▶ [Supplied passage]:
——

Bayer broke into the top ten multinationals in Egypt this year, after achieving a remarkable 110 percent growth over the last two years. General manager Hatem Safei discusses the developments that drove this strong expansion, and the overall potential he sees in the healthcare market going forward.

What are the key signals that the Egyptian pharmaceutical market has strong growth potential, and is a good investment destination for multinationals?

The Egyptian pharmaceutical market has undergone high single digit growth in USD terms over the last few years, ranging from six to nine percent, driven by the market’s fundamental strengths; a large and fast growing population of 90 million people, and relatively low per capita spending on healthcare in relation to GDP per capita, which is increasing. These fundamentals are driving sustained growth in the pharmaceutical market, which has continued despite the challenges and difficulties arising from the revolution. Thus, it is reasonable to expect around eight percent growth in Egypt as a baseline for growth of the pharmaceutical market, given the economic and political conditions of the last few years.

However, there are some recent and relevant positive economic and political developments to take into consideration. With the opening of the new Suez Canal, a variety of large scale industrial and investment projects, and of course the recent discovery of the largest gas field in the Mediterranean by ENI within Egyptian waters, Egypt will begin to see an influx of hard currency in the coming years. Once gas production begins in several years, this will reduce Egypt’s need to import gas, generating further hard currency savings for the country in the future.

——

▶ [Data excerpt]:
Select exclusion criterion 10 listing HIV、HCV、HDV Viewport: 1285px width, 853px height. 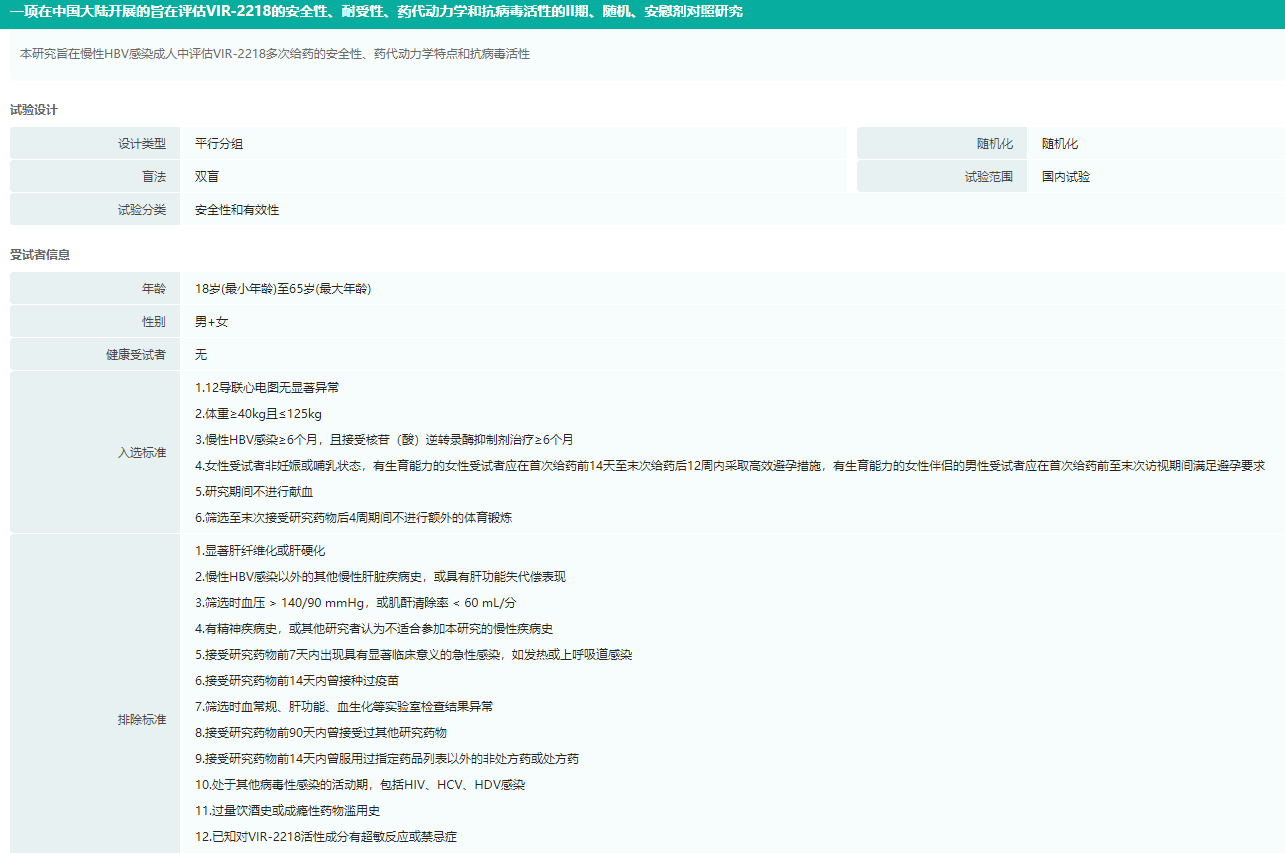[360, 785]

——

▶ [Requirement 1]:
In the Bayer Egypt interview placed above the listing, condense the paragraph beginning "The Egyptian pharmaceutical market has undergone" into a short bulleted list that keeps its main facts.
▶ [Requirement 2]:
According to the Bayer Egypt interview, why will the start of gas production bring Egypt further hard currency savings? Answer in one to three sentences.
▶ [Requirement 3]:
Resume the Bayer Egypt interview from the point where its text ends.

▶ [Response box 1]:
- In recent years, Egypt's pharmaceutical market has grown by six to nine percent a year in USD terms.
- Two fundamentals drive this growth: a large, fast-growing population of 90 million, and per capita healthcare spending that is low relative to GDP per capita but increasing.
- Growth has continued despite the challenges that followed the revolution.
- Given recent economic and political conditions, about eight percent growth is a reasonable baseline expectation.

▶ [Response box 2]:
Gas production will reduce Egypt's need to import gas. Less money spent on gas imports means further hard currency savings for the country.

▶ [Response box 3]:
Considering just these confirmed developments, it is clear that they will positively impact economic output and bring more hard currency into the country. With more funds available for investment, the government will have the flexibility to refocus its investment strategy, and the president has made it clear that increasing public investment in education and healthcare are high priority issues for this government. Thus, it is clear that public spending on healthcare, and thus on pharmaceuticals, will be increased significantly in the next few years as new cash flows from these economic developments arise.

How would you describe the current reality of doing business in Egypt to your colleagues and counterparts abroad, whose perceptions may largely be shaped by the events that are covered in international media?

It is important that companies take precautions to ensure the safety of their employees, however, issues arises when headquarters reduce investment in a country like Egypt more than the actual level of risk warrants. Isolated incidents of violence can encourage perceptions that there is some fundamental instability or poor security in Egypt, which is not a fair assessment, and if headquarters choose to redirect investments to markets where the perceived risks are lower, it undermines the ability of multinationals to make the most of opportunities in Egypt.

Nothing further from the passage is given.